- [What is being asked]: Revise the data below by changing every occurrence of "computer-use agent" to "desktop automation agent" and keep everything else unchanged.

============================================================

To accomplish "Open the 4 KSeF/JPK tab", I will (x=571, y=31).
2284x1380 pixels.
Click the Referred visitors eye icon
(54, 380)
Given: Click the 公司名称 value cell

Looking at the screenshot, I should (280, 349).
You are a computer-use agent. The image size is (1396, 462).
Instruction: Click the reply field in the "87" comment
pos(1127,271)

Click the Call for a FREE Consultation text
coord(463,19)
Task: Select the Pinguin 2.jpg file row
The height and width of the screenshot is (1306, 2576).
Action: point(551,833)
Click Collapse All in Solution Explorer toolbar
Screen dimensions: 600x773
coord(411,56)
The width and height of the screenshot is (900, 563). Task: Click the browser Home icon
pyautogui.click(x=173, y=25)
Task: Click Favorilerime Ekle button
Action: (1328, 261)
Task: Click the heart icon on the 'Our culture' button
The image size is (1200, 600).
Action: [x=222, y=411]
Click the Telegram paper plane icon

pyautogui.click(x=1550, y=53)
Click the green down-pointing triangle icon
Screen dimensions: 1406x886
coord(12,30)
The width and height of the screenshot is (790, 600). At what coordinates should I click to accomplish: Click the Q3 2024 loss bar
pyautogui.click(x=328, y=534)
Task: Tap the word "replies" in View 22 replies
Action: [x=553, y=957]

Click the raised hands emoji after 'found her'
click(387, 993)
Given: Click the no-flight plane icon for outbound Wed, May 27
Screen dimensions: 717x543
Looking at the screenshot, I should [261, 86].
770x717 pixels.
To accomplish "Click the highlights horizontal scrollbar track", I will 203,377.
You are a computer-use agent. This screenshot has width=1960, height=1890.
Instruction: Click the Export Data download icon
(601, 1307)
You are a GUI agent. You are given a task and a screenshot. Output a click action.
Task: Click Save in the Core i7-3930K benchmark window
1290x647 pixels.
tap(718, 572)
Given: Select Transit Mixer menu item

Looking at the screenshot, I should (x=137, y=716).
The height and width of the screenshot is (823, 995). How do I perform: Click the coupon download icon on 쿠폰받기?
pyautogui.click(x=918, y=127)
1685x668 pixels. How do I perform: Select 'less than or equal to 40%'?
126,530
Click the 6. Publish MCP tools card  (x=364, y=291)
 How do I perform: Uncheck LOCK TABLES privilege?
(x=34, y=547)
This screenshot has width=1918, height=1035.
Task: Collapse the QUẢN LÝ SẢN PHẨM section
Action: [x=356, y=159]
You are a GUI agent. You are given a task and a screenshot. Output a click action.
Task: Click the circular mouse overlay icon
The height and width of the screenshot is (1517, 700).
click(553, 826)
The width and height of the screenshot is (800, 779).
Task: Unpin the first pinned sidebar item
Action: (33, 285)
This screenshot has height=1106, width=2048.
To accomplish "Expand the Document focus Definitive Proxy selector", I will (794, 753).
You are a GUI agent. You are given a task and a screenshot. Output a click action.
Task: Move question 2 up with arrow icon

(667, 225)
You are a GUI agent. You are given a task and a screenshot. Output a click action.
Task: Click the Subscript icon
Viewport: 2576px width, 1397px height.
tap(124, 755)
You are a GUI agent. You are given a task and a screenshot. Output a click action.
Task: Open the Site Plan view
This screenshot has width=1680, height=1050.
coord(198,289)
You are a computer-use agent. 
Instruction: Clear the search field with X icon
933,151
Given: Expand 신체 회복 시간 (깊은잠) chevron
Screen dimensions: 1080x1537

============================================================

- [Complete answer]:
To accomplish "Open the 4 KSeF/JPK tab", I will (x=571, y=31).
2284x1380 pixels.
Click the Referred visitors eye icon
(54, 380)
Given: Click the 公司名称 value cell

Looking at the screenshot, I should (280, 349).
You are a desktop automation agent. The image size is (1396, 462).
Instruction: Click the reply field in the "87" comment
pos(1127,271)

Click the Call for a FREE Consultation text
coord(463,19)
Task: Select the Pinguin 2.jpg file row
The height and width of the screenshot is (1306, 2576).
Action: point(551,833)
Click Collapse All in Solution Explorer toolbar
Screen dimensions: 600x773
coord(411,56)
The width and height of the screenshot is (900, 563). Task: Click the browser Home icon
pyautogui.click(x=173, y=25)
Task: Click Favorilerime Ekle button
Action: (1328, 261)
Task: Click the heart icon on the 'Our culture' button
The image size is (1200, 600).
Action: [x=222, y=411]
Click the Telegram paper plane icon

pyautogui.click(x=1550, y=53)
Click the green down-pointing triangle icon
Screen dimensions: 1406x886
coord(12,30)
The width and height of the screenshot is (790, 600). At what coordinates should I click to accomplish: Click the Q3 2024 loss bar
pyautogui.click(x=328, y=534)
Task: Tap the word "replies" in View 22 replies
Action: [x=553, y=957]

Click the raised hands emoji after 'found her'
click(387, 993)
Given: Click the no-flight plane icon for outbound Wed, May 27
Screen dimensions: 717x543
Looking at the screenshot, I should [261, 86].
770x717 pixels.
To accomplish "Click the highlights horizontal scrollbar track", I will 203,377.
You are a desktop automation agent. This screenshot has width=1960, height=1890.
Instruction: Click the Export Data download icon
(601, 1307)
You are a GUI agent. You are given a task and a screenshot. Output a click action.
Task: Click Save in the Core i7-3930K benchmark window
1290x647 pixels.
tap(718, 572)
Given: Select Transit Mixer menu item

Looking at the screenshot, I should (x=137, y=716).
The height and width of the screenshot is (823, 995). How do I perform: Click the coupon download icon on 쿠폰받기?
pyautogui.click(x=918, y=127)
1685x668 pixels. How do I perform: Select 'less than or equal to 40%'?
126,530
Click the 6. Publish MCP tools card  (x=364, y=291)
 How do I perform: Uncheck LOCK TABLES privilege?
(x=34, y=547)
This screenshot has width=1918, height=1035.
Task: Collapse the QUẢN LÝ SẢN PHẨM section
Action: [x=356, y=159]
You are a GUI agent. You are given a task and a screenshot. Output a click action.
Task: Click the circular mouse overlay icon
The height and width of the screenshot is (1517, 700).
click(553, 826)
The width and height of the screenshot is (800, 779).
Task: Unpin the first pinned sidebar item
Action: (33, 285)
This screenshot has height=1106, width=2048.
To accomplish "Expand the Document focus Definitive Proxy selector", I will (794, 753).
You are a GUI agent. You are given a task and a screenshot. Output a click action.
Task: Move question 2 up with arrow icon

(667, 225)
You are a GUI agent. You are given a task and a screenshot. Output a click action.
Task: Click the Subscript icon
Viewport: 2576px width, 1397px height.
tap(124, 755)
You are a GUI agent. You are given a task and a screenshot. Output a click action.
Task: Open the Site Plan view
This screenshot has width=1680, height=1050.
coord(198,289)
You are a desktop automation agent. 
Instruction: Clear the search field with X icon
933,151
Given: Expand 신체 회복 시간 (깊은잠) chevron
Screen dimensions: 1080x1537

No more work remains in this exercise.